Shuttling between homes, I’ve come to understand that the Pacific Northwest is meteorologically (and culturally) antipodal to Houston. While Texas remains in a protracted drought, we wake to the purr of rain on the roof, the sound of Puget Sound, its elevator music. With it comes a socked-in feeling and the certainty of limits – welcome reminders. Last week my brother posted a photo of the sun setting behind a neighbor’s house in suburban Cleveland. Turneresque displays are routine in Houston; in Seattle they would make the front page, if anyone still read the newspaper.
Residents at both ends of my bipolar existence complain about the weather, of course, and most everything else. Chesterton reminded us that “travel narrows the mind,” a side-effect I’m encouraging. I like to like where I am, even if I’m deluded, in contrast to the scout leader I spoke with on Saturday who explained to me that the abundant rain in Washington is the result of “climate change.” From the drought and unceasing rain I’ve relearned something about proper proportions, personal and species-wide.

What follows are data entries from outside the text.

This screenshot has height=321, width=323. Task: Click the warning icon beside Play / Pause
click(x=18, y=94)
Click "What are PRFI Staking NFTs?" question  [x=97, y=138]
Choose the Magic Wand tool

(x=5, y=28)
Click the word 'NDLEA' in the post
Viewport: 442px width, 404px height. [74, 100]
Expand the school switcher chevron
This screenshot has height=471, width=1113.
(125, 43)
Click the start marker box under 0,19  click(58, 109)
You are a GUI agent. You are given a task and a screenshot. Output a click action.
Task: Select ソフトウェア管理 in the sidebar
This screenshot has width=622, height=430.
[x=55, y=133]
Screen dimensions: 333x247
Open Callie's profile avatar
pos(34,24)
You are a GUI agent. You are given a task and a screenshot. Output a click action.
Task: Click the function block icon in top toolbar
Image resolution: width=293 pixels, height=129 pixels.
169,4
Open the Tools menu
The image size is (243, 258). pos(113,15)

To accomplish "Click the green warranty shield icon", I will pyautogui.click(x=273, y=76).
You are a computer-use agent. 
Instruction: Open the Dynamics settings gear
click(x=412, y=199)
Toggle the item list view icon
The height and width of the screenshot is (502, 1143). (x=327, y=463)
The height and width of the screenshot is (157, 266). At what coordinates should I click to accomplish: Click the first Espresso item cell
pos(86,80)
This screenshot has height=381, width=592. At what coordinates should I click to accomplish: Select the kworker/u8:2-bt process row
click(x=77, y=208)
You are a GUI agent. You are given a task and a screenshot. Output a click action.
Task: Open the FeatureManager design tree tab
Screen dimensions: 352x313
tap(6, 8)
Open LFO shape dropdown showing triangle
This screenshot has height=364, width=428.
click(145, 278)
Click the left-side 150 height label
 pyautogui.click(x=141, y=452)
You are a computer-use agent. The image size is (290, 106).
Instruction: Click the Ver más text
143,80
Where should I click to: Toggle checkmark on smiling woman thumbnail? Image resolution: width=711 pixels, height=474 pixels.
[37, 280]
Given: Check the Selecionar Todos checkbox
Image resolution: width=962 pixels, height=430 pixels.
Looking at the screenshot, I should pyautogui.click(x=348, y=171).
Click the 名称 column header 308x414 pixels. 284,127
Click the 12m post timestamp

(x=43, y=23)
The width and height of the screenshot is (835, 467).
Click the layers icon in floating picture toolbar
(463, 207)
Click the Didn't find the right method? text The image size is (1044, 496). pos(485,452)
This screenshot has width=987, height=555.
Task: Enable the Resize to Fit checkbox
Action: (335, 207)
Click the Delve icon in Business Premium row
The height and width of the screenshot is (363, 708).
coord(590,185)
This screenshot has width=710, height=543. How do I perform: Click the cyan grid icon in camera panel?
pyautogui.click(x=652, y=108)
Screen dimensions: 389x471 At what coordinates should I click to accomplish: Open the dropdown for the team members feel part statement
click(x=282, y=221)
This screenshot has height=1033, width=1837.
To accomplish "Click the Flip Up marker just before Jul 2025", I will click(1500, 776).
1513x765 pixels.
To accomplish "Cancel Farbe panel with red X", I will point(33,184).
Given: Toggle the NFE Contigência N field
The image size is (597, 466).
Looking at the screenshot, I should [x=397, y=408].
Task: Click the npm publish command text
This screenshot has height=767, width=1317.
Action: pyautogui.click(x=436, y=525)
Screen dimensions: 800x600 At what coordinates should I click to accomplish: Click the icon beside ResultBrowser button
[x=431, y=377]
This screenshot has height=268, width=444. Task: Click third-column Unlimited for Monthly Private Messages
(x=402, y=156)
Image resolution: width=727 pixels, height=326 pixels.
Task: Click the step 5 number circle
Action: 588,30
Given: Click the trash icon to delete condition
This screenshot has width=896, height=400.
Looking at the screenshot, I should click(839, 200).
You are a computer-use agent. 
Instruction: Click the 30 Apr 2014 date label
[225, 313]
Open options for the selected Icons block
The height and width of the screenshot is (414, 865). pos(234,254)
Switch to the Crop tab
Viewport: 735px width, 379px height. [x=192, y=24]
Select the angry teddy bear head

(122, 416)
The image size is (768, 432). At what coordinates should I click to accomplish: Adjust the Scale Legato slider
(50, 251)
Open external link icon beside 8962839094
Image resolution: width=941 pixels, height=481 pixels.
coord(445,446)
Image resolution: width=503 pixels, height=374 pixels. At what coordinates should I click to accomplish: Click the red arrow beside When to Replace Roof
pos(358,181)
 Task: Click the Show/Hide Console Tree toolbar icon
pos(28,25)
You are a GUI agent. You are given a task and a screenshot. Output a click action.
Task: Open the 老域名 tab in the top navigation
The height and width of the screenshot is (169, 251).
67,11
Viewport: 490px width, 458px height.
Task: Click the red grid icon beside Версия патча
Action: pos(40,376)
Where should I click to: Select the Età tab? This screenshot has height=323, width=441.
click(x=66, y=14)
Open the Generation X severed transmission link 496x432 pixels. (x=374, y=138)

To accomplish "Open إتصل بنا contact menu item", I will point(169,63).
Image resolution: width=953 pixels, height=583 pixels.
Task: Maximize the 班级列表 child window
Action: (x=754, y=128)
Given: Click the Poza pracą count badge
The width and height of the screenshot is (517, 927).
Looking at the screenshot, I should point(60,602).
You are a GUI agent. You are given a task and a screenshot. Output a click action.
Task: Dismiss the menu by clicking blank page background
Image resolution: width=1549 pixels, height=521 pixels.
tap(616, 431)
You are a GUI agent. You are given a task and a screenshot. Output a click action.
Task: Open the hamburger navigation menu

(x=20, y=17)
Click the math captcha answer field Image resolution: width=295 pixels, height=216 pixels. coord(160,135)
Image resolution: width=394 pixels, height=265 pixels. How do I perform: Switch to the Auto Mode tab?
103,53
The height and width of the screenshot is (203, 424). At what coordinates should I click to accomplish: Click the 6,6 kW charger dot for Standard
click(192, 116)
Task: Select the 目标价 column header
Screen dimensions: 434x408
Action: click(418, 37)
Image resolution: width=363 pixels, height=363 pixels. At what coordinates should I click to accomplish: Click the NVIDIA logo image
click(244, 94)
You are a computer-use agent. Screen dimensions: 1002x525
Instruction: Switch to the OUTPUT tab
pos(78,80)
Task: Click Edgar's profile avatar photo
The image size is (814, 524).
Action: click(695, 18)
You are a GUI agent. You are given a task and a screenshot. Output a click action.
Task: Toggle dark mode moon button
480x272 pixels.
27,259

Thoreau took a walk in the rain on May 17, 1858. He watched a farmer try to finish his planting “while slowly getting a soaking, quietly dropping manure in the furrows.” Thoreau implicitly approves of the farmer’s uncomplaining stoicism, and writes:
“The rain is good for thought. It is especially agreeable to me as I enter the wood and hear the soothing dripping on the leaves. It domiciliates me in nature. The woods are the more like a house for the rain; the few slight noises sound more hollow in them; the birds hop nearer; the very trees seem still and pensive. The clouds are but a higher roof. The clouds and rain confine me to near objects, the surface of the earth and the trees.”
“Domiciliates” – makes a home for – is a word Thoreau the Latinist deploys with pleasure. He, too, made a home in nature, first in 1845, and then for the rest of his life.